Cosmo Jiang, Portfolio Manager at Pantera Capital, explains: “Historically, after Bitcoin sets the stage, altcoins take the lead in the latter half of the bull market. We believe we’re now entering that phase—where token selection truly matters.”
Pantera’s strategy reflects this outlook. While Bitcoin and Ethereum together make up less than 40% of its portfolio, significant allocations go to high-potential projects like dYdX, a decentralized derivatives exchange. The fund’s core thesis? Long-term value will come from protocols that generate real revenue and solve actual problems.
👉 See how leading hedge funds are identifying high-growth tokens before the next market surge.
Macro Drivers Fueling the 2024 Outlook
Fund managers aren’t relying solely on historical patterns. Several macroeconomic and technical catalysts point to a favorable environment for crypto growth in 2024:
- Stabilizing inflation and paused Fed rate hikes: As U.S. monetary policy shifts from tightening to potential easing, risk assets like cryptocurrencies become more attractive.
- Bitcoin halving (expected Q1 2024): The upcoming block reward reduction will cut new supply in half, historically preceding major price rallies.
- Institutional adoption via ETFs: Approval of spot Bitcoin ETFs could funnel billions from traditional finance into digital assets.
Greg Moritz, COO and Co-Founder of Alt Tab Capital, whose fund is up about 30% this year, says: “We were cautious earlier, but now we’re positioned aggressively for the next leg up.” His firm held only 2% of assets on FTX—now being liquidated through secondary markets—and has rebuilt its strategy around macro tailwinds and on-chain fundamentals.
“This year was about recovery,” Moritz adds. “But 2024? That’s when we celebrate.”
FAQs: Your Questions About the 2024 Crypto Surge
Q: Why are hedge funds bullish on altcoins for 2024?
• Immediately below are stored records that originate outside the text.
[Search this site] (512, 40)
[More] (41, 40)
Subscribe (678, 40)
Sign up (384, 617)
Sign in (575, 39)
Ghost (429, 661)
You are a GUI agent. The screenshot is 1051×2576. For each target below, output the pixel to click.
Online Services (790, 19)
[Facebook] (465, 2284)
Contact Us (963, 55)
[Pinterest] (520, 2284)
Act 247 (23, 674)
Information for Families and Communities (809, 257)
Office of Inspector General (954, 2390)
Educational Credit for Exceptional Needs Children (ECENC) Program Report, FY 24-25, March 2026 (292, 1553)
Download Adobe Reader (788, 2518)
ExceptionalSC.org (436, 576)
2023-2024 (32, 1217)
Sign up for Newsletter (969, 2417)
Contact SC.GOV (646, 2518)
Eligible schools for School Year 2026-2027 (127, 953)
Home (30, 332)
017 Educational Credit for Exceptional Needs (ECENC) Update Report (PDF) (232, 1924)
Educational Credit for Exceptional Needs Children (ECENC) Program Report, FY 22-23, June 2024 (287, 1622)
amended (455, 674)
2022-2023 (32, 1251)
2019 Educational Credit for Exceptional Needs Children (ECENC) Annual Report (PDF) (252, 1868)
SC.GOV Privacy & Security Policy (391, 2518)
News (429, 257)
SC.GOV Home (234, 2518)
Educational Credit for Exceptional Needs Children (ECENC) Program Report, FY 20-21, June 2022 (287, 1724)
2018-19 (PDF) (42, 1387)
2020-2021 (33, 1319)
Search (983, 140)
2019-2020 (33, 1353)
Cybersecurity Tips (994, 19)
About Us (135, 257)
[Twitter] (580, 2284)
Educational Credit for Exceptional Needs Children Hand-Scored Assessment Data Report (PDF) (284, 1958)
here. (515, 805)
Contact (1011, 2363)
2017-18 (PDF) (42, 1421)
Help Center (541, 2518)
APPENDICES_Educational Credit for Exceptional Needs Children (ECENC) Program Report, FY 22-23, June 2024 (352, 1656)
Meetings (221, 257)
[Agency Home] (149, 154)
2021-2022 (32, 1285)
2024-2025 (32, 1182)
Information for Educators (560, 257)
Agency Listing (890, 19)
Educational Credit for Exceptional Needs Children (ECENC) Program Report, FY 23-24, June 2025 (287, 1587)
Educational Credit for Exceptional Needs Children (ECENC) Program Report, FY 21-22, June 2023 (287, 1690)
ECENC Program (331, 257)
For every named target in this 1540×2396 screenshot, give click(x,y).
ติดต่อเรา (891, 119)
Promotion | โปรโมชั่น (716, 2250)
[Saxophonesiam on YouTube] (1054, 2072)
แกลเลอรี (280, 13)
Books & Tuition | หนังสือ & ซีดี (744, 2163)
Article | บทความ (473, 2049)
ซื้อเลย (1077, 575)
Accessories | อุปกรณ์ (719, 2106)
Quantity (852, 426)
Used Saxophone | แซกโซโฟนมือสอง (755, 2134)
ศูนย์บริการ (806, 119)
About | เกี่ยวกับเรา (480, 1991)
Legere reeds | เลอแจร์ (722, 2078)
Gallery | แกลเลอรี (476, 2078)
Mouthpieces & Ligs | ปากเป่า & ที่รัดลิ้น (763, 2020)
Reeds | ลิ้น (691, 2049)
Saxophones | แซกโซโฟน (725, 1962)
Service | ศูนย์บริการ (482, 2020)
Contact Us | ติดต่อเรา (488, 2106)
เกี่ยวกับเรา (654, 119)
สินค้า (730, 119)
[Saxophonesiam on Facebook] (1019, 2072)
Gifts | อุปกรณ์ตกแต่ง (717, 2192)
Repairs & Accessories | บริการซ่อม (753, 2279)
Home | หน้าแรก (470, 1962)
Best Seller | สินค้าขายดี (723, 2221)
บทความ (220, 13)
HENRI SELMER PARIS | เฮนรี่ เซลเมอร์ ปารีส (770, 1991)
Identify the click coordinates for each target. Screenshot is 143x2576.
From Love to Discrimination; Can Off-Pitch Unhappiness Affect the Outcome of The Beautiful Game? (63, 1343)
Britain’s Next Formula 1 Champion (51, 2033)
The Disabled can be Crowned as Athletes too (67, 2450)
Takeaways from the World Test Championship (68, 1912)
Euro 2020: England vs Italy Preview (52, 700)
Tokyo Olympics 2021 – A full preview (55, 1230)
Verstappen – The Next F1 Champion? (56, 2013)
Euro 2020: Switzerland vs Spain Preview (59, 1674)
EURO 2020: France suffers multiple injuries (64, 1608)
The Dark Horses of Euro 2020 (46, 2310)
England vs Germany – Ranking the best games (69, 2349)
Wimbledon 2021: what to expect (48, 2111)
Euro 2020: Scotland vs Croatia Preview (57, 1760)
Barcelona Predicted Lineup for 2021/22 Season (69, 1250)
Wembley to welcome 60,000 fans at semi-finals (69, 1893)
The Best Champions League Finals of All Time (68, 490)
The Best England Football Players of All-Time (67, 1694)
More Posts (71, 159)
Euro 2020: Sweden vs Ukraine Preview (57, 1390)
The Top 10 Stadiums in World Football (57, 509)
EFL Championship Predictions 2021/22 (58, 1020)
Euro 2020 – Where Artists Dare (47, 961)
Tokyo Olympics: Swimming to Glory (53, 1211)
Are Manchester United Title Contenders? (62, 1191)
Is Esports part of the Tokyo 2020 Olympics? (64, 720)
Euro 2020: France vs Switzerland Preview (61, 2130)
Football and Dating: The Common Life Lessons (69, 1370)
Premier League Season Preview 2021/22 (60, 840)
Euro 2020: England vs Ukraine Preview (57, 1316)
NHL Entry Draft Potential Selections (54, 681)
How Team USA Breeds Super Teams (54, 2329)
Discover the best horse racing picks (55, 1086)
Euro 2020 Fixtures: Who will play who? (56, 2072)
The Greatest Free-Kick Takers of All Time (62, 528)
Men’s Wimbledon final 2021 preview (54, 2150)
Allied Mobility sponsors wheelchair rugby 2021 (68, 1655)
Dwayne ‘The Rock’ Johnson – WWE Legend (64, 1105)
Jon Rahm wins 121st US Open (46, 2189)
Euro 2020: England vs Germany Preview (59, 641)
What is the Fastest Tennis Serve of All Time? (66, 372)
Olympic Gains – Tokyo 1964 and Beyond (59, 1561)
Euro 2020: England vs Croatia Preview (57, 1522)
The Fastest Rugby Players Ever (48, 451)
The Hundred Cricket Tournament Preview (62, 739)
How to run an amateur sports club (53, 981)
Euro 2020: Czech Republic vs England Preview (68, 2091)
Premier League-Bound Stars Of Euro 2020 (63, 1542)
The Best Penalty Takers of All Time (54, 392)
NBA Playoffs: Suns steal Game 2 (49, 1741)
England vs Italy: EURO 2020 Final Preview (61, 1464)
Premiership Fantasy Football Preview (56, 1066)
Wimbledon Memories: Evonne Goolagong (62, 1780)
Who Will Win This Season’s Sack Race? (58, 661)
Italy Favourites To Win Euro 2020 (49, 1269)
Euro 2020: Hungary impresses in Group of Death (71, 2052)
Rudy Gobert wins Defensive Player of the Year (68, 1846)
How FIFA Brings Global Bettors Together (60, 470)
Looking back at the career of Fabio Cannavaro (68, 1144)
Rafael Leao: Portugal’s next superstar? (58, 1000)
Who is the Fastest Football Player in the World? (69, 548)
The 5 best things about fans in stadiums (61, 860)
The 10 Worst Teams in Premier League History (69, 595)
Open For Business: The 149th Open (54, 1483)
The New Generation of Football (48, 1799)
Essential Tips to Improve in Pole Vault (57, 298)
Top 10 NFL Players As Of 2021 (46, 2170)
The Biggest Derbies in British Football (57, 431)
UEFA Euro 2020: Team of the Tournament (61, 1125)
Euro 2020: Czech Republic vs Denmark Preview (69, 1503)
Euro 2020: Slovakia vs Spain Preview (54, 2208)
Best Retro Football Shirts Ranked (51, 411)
A: Because history shows altcoins tend to outperform after Bitcoin establishes momentum. With institutional interest rising and network fundamentals improving, many believe we’re entering the second phase of the bull market.
Q: What role does the Bitcoin halving play in 2024 predictions?
A: The halving reduces new Bitcoin supply by 50%, creating scarcity. Past halvings have preceded major rallies—typically within 12–18 months—making 2024 a prime candidate for price acceleration.
Q: Are spot Bitcoin ETFs likely to launch in 2024?
A: Yes—after Grayscale’s court win and growing regulatory clarity, multiple asset managers (including BlackRock and Fidelity) are close to approval. Their launch would open crypto to retirement accounts and mainstream investors.
Q: How did FTX’s collapse impact crypto hedge funds?
A: It triggered mass redemptions and closures. Funds with exposure to FTX or Alameda Research suffered severe losses. However, survivors have strengthened risk controls and diversified custody solutions.
Q: Can hedge funds beat passive investing in crypto?
A: So far in 2023, most haven’t—but active management shines during volatile or fragmented markets. In the altcoin-heavy phase expected in 2024, skilled fund managers may outperform broad indexes.
Q: What risks remain for crypto investors in 2024?
A: Regulatory uncertainty, exchange vulnerabilities, and macro shocks (like recession or rate hikes) still pose threats. Diversification and due diligence remain essential.
Looking Ahead: A New Era for Digital Assets
The mood among crypto hedge fund leaders today echoes early 2020—just before DeFi summer and NFT mania transformed the landscape. Dan Slavin of Chainview Capital puts it simply: “It feels like three years ago. Bitcoin is breaking out again. The energy is back.”
With improving fundamentals, stronger infrastructure, and growing institutional interest, 2024 may indeed be remembered as the year of the token boom. While past performance doesn’t guarantee future results, the confluence of technical cycles, macro trends, and innovation suggests a powerful rally could be underway.
For investors and observers alike, one thing is clear: the crypto market isn’t just recovering—it’s repositioning for something bigger.